Imagine the Silk Road as an early stage in globalization and the Tao of Pooh as an ancient Chinese primer. Meera Patankar, MEd ’04 asks her sixth graders at Lakeside School in Seattle to follow those lines of thought. Sixth grade is a fantastic time of life, right on the edge. She finds her students to be curious and open-minded, ready to learn. What could be more exciting for a teacher who has always chased the open minds of children and often chased them around the world?
An embodiment of multicultural living, Meera has taught in a museum of archaeology and anthropology, in the American southwest, in East Coast cities, and through explorations abroad. Her social studies curriculum focuses on Asian studies. And she will soon co-lead a group of students to Northern India, where they will work with Tibetan refugees.

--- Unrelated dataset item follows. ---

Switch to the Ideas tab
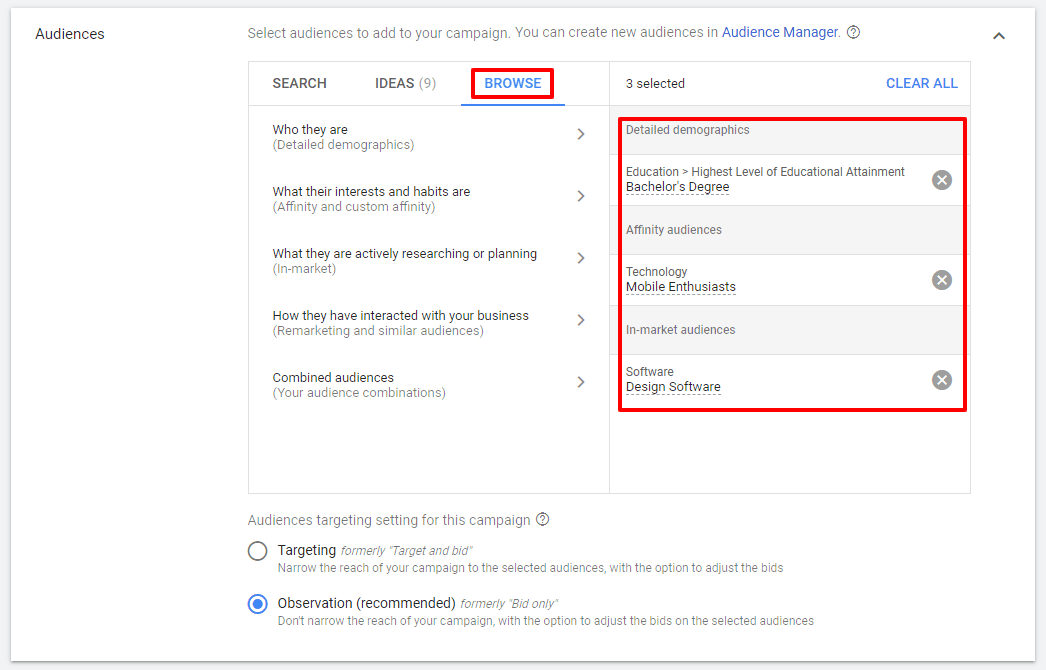Viewport: 1046px width, 670px height. tap(405, 83)
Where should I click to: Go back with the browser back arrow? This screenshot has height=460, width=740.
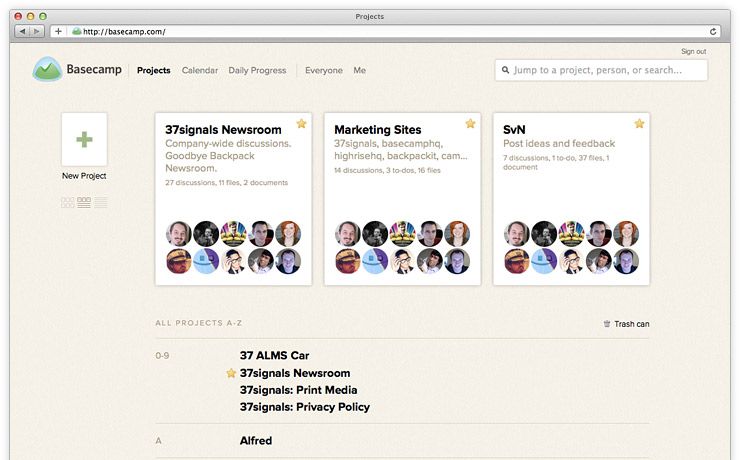click(22, 32)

Meera admits that, after graduating from Penn and before coming to Antioch, she had no idea where in the world she would ultimately teach. She wanted the flexibility that certification would give her, but she also had a keen interest in developmental psychology. Surfing the web, she liked AUNE’s whole child approach, the variety of electives, the intimate classes, and the close-knit community.
“Antioch seemed like the only program that went beyond certification. It was focused on enjoying that time of being a student again. The experiential methods of teaching that the professors used put you in the shoes of your students, and made the program so much fun. It was the best place I could have gone for my master’s.” Says Meera.
Upon graduation, Meera set off for Seattle, sending out letters and resumes while packing for the move. “I just really rolled the dice, hoping for the best. And it happened. Two weeks after I arrive I got a call from Lakeside. This school is clued into the kind of sustainable teacher they want to have, and they nurture that, which feels rare. I think I ended up with the best job I could have possibly gotten. In a world of opportunities, that speaks volumes.”